● **AVAILABLE DATA**:
= Beginning of Section =

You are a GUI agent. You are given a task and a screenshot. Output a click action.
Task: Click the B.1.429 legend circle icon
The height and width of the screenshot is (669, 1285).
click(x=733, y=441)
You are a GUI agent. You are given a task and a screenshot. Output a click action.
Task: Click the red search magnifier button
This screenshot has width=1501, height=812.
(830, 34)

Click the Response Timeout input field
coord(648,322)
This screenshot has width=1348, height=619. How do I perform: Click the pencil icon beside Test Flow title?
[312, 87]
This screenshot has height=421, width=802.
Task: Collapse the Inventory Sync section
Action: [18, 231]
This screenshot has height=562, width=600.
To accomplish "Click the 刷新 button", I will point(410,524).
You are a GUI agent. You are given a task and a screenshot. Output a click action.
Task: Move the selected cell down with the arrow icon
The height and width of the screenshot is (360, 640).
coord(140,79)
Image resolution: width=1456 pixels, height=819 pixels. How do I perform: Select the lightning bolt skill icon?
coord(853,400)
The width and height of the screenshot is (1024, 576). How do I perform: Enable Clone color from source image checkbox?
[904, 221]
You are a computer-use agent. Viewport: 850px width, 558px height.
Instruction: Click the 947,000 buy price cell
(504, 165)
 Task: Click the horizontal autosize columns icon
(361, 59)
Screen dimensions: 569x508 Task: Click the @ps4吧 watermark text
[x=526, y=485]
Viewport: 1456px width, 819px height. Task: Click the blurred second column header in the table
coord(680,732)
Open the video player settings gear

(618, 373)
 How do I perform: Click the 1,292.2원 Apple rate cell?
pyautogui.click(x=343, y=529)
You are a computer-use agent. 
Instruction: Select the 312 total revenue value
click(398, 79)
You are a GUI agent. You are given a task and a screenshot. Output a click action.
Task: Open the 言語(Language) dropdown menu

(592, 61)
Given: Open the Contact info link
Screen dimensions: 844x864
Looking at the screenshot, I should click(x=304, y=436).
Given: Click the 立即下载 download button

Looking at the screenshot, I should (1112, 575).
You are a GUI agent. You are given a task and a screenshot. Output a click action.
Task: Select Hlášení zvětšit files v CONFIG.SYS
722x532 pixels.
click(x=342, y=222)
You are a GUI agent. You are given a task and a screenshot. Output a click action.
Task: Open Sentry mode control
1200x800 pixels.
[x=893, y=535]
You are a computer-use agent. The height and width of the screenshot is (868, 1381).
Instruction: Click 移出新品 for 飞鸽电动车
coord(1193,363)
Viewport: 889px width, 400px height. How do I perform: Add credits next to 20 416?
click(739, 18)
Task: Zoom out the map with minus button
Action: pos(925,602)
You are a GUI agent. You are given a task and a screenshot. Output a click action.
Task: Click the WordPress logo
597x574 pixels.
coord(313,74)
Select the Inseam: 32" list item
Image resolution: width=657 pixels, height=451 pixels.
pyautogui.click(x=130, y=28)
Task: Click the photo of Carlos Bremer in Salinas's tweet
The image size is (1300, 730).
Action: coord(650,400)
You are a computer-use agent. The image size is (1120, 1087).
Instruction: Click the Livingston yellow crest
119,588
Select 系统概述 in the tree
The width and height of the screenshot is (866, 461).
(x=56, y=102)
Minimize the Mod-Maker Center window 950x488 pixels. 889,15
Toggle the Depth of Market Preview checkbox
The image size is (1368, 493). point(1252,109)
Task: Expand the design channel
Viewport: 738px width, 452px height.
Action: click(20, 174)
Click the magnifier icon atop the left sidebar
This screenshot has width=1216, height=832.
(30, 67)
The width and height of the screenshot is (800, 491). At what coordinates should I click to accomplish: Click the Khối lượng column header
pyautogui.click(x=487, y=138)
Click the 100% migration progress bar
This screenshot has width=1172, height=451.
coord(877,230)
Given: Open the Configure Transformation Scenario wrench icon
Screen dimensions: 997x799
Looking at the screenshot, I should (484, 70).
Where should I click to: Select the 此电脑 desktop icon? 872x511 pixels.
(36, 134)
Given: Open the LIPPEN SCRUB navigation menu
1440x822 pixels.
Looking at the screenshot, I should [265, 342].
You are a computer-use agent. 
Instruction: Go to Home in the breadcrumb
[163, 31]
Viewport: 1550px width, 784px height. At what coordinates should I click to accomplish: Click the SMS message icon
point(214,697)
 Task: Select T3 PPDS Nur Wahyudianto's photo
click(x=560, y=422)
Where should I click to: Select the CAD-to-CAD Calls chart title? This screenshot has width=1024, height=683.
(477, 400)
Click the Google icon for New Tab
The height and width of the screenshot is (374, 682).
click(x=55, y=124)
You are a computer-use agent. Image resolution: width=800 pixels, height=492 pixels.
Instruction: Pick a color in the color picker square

= End of Section =

● **TO DO**: From the line with "This screenshot has width=1216, height=832." to the final line of the data above, please reproduce every line exactly and add nothing.

● **SOLUTION TO THIS EXERCISE**:
This screenshot has width=1216, height=832.
(30, 67)
The width and height of the screenshot is (800, 491). At what coordinates should I click to accomplish: Click the Khối lượng column header
pyautogui.click(x=487, y=138)
Click the 100% migration progress bar
This screenshot has width=1172, height=451.
coord(877,230)
Given: Open the Configure Transformation Scenario wrench icon
Screen dimensions: 997x799
Looking at the screenshot, I should (484, 70).
Where should I click to: Select the 此电脑 desktop icon? 872x511 pixels.
(36, 134)
Given: Open the LIPPEN SCRUB navigation menu
1440x822 pixels.
Looking at the screenshot, I should [265, 342].
You are a computer-use agent. 
Instruction: Go to Home in the breadcrumb
[163, 31]
Viewport: 1550px width, 784px height. At what coordinates should I click to accomplish: Click the SMS message icon
point(214,697)
 Task: Select T3 PPDS Nur Wahyudianto's photo
click(x=560, y=422)
Where should I click to: Select the CAD-to-CAD Calls chart title? This screenshot has width=1024, height=683.
(477, 400)
Click the Google icon for New Tab
The height and width of the screenshot is (374, 682).
click(x=55, y=124)
You are a computer-use agent. Image resolution: width=800 pixels, height=492 pixels.
Instruction: Pick a color in the color picker square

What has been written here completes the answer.